The Cosmic Christ mosaic took 7 years to complete (1966-1973), but sadly was not properly designed or installed and many of the glass tiles have come off the wall. A massive restoration process is in the works, started in 2017, that will replace the existing tiles while keeping the same overall design. Over 6 million Italian hand-blown pieces of glass will be used to replace the existing mosaic over the next 5 years. The final mosaic will have more color and definition when completed!
Although the mosaic is probably the best known part of the church for visitors, the church itself is the oldest missionary Baptist church in Alabama. Its history of worship dates back to 1809 and the first meeting house was established in 1813. It is still an active church with regular worship services, and you can find out more here.
The current building dates to the 1960’s (although it had a huge renovation in 2012) and you can see it has many space-related elements that would have appealed to the “Space Race” generation, including the stained glass windows, mosaic, and 229 foot rocket-like carillon bell tower.
If you have a chance to go inside the church, you’ll find beautiful stained glass windows in both the sanctuary and baptistery. These windows look beautiful in morning sunlight. They represent the creation of the universe and have a very space-related look to them with planets, galaxies, and stars.
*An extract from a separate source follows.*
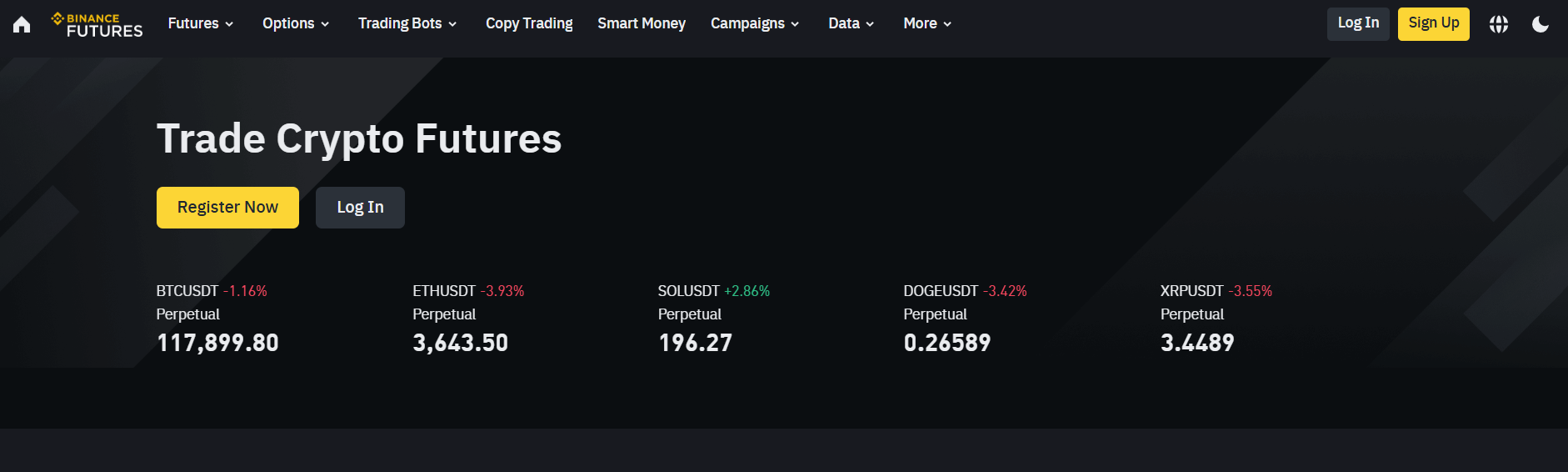The image size is (1568, 472).
Task: Open the Data dropdown menu
Action: point(851,23)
Another historic church to check out is the Episcopal Church of the Nativity located on Eustis Avenue in downtown Huntsville. It was built between 1856 and 1859 and is a great example of Gothic Revival Architecture in the Southeast. The Church received National Historic Landmark status in 1990.
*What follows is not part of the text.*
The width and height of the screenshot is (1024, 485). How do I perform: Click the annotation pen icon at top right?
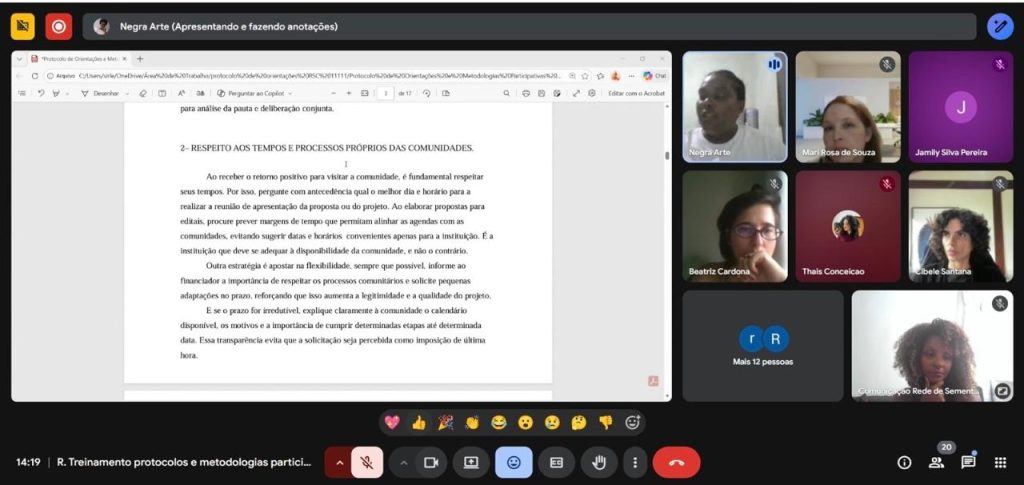coord(1000,27)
Note that if you are interested in churches in Northern Alabama, there is a full trail the local tourism boards have put together of 32 historic religious buildings across 16 counties called the Hallelujah Trail. In Huntsville, this includes the Episcopal Church of the Nativity and the Temple B’nai Sholom.
Taste the Local Cuisine
While there is no particular food that is specific to Huntsville, the city serves up all of the Alabama and Southern favorites. Alabama’s cuisine is very Southern and there is an emphasis on fried food. Portions tend to be large and are often big enough to share.
If you are looking for BBQ, you’ll find a lot of Memphis style BBQ since Huntsville is so close to Tennessee, but one unique thing to Alabama is the white BBQ sauce (often paired with smoked or grilled chicken).
Some common foods you may want to try in Huntsville (and elsewhere in Alabama) include fried catfish, BBQ pork, smoked chicken with white BBQ sauce, fried chicken, Conecuh sausage, pimento cheese, cornbread, shrimp and grits, fried green tomatoes, fried pickles, banana pudding, and pecan pie.
Of course you’ll also find all types of cuisines in Huntsville, not just Southern, including Italian, Japanese, Chinese, Greek, German, Thai, Mexican, Vietnamese, etc.
Huntsville offers up a variety of eateries from fast casual to fine dining. See our list of recommend restaurants (most are places which we ate while in Huntsville) in our earlier Where to Eat in Huntsville section.
See Historic Homes in Huntsville’s Historic Districts
Huntsville has 3 historic districts (so far): Twickenham, Old Town, and Five Points. These are all adjacent to each other and great areas to explore for those who enjoy historic homes and have an interest in architecture. Building styles are varied in these areas, and you’ll find Federal, Queen Anne, Gothic Revival, Greek Revival, Italianate, Victorian, Bungalow, Cape Code, and Ranch style homes.
Although most of the homes are closed to the public and can only been seen from the sidewalks, the Thomas Weeden House in the Twickenham District is open to the public. The Weeden house was built in 1819 in the Federal style and is one of the most notable historic homes in Huntsville. Check out the Weeden House Museum for the latest information about opening hours.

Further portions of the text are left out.